Research

Even though speaking is learned at an early stage of development, it is far from a simple process. Rather, in order to speak even a single word, we must map the semantic concept we want to convey to a specific word, which must then be broken down into the minute phonological units found within our specific language system. My research fuses traditional cognitive psychology and computational methods from cognitive science to investigate how individuals navigate this intricate process.

Lexical Retrieval

You may recall instances in which a grandparent mistakenly referred to you by your sibling’s name, or perhaps worse, by the dog’s name. While it may be tempting to attribute this error to a lack of affection, it is in reality a reflection of the interconnectivity among related concepts and words. Bringing one concept to mind leads to the simultaneous activation of semantically related concepts, as well as the words we use to represent those concepts (e.g., Dell et al., 1997; Levelt et al., 1999). In addition, our recent experience and the surrounding context can also make related words particularly active in the mind. However, as we know, only one word can be spoken at any given time, such that having multiple related words in mind can actually result in production difficulty, or semantic interference. Researchers have used this phenomena to better understand the processes that govern lexical retrieval and selection.
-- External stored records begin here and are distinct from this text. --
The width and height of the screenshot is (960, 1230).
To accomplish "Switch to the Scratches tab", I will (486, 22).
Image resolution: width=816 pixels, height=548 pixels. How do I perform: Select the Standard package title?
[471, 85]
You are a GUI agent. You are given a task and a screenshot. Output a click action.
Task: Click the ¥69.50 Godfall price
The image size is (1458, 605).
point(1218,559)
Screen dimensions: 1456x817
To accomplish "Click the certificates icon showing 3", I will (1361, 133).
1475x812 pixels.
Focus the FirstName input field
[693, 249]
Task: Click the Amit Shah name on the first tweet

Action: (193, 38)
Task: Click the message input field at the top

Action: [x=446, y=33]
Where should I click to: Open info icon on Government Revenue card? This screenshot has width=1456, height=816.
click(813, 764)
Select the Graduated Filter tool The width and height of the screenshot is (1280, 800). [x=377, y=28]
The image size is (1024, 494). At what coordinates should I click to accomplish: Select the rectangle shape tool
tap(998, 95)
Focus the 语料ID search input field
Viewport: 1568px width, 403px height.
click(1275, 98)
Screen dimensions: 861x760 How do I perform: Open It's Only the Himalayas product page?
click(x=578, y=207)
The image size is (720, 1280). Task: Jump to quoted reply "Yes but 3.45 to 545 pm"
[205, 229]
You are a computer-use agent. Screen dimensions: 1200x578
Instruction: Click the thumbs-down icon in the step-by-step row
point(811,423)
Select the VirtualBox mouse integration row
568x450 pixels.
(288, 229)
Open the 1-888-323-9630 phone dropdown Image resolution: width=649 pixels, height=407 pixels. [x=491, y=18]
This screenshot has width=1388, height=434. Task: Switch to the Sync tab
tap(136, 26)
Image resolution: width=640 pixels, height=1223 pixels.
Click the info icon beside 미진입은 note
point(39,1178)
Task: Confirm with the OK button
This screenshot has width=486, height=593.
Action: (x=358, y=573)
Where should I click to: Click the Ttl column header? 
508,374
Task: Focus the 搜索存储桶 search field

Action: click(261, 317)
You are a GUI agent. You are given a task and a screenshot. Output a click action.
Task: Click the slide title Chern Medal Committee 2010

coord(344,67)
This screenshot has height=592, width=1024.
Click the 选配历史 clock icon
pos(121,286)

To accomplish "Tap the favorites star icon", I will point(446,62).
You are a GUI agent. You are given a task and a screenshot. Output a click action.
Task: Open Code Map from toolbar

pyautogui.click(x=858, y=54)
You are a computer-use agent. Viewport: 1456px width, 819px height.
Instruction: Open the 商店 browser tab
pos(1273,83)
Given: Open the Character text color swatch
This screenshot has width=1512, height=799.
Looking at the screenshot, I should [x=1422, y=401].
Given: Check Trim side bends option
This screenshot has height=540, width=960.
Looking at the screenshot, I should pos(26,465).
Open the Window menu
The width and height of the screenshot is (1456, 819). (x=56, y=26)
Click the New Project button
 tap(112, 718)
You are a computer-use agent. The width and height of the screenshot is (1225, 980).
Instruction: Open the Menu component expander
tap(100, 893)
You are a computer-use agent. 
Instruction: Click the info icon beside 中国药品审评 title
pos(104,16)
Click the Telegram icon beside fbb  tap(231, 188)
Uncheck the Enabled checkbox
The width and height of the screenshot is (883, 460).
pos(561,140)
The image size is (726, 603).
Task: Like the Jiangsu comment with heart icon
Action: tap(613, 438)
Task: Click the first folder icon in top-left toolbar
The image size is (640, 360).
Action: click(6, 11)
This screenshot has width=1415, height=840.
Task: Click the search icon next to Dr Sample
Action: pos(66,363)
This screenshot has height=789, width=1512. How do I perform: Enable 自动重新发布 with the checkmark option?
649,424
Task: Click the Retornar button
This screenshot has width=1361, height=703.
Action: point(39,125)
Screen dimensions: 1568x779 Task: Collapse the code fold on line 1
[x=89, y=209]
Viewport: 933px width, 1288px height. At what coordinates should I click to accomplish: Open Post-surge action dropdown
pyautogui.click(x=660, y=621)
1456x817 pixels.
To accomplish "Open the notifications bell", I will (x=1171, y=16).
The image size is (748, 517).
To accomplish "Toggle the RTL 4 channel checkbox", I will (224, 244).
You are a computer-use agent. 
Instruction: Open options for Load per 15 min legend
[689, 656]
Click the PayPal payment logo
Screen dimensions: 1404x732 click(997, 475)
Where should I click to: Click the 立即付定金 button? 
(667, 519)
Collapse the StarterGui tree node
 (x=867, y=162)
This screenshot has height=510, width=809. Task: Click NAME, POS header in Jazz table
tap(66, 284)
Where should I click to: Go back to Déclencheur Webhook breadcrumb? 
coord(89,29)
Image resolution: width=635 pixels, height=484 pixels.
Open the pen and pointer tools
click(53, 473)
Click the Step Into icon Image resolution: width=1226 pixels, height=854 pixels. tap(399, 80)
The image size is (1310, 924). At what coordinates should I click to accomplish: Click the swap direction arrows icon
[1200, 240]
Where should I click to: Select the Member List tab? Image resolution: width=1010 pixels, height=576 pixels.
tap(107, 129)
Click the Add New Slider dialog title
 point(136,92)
This line of work has been carried out in conjunction with my graduate advisor at Lehigh University, Dr. Pat O'Seaghdha.

Diagram

How do we study it?

Semantic interference is often studied through timed picture naming tasks that require generation of names from memory. We typically measure how long it takes a participant to produce the name of the picture and make note of the types of errors they make. The general finding is that it takes longer to name a picture if you have recently named a related picture, and production difficulty increases linearly with the number of named associates. This phenomenom highlights how context and experience engage incremental learning mechanisms that directly shape our access to words. Check out this paper about a study we did comparing different naming paradigms, and what they can tell us about different types of semantic relatedness.

Bridging Language and Memory Approaches to Interference

This effect is markedly similar to the memory phenomenon of retrieval-induced forgetting (RIF). Even though they use very different methods, they find the same basic effect: recalling an item from memory makes it more difficult to recall semantically related items later on (Anderson et al., 1994). Researchers have posited that semantic interference in language production is essentially a form of retrieval-induced forgetting (Oppenheim et al., 2010; Navarrete et al., 2021), so in my dissertation work, I decided to finally test that claim. We designed an experiment that integrated the methodologies from language production and memory retrieval - we adopted the multi-phase design of the retrieval-induced forgetting paradigm, which entails an initial “practice” phase and a final retrieval phase, but used more sensitive language production measurements. We found that interference accrued linearly with the number of retrieved related items, directly mimicking the findings in the language production literature. In addition, we found that cued word retrieval during the practice phase made it more difficult to name pictures related to those words (“Activated” condition) later on, showing that the underlying mechanisms were not task specific. Together, these findings suggest that interference in conceptual-lexical retrieval should be studied in a unified framework. Check out this paper to read more about this study.

Diagram

Computational Approaches to Lexical Search

In my current postdoctoral position, I am working with my supervisor Dr. Abhilasha Kumar and our collaborator Dr. Mike Jones to investigate computational models of semantic search. Specifically, we are modeling the semantic fluency task to better understand the structure of semantic memory and how individuals search within it. In the semantic fluency task, participants are presented with a category (e.g., Animals) and asked to generate as many items as possible (e.g., shark, dolphin, penguin, polar bear). Researchers have found that people tend to retrieve words in related “clusters” (e.g., shark, and dolphin are both ocean-dwelling animals) and the way they “switch” to new areas of search mirrors the way animals optimally forage for resources in their environment (Hills et al., 2012). Even though the semantic fluency task doesn’t ask participants to consider how words sound, Kumar et al. (2022) found that people tend to use phonological similarity to guide their search within and across clusters (e.g., dolphin and penguin end in the same sound).

Diagram

How do we model it?

Once we have a set of fluency lists, we first extract word meanings from distributional semantic models. We then use the Python package forager, developed by Kumar et al. (2024), to divide each list into clusters and switches and run optimal foraging models. Each of these models incorporates lexical cues, such as word frequency, semantic similarity, and phonological similarity, at different stages of the search process. We then examine how well each model predicted the data, taking into account differing model parameters.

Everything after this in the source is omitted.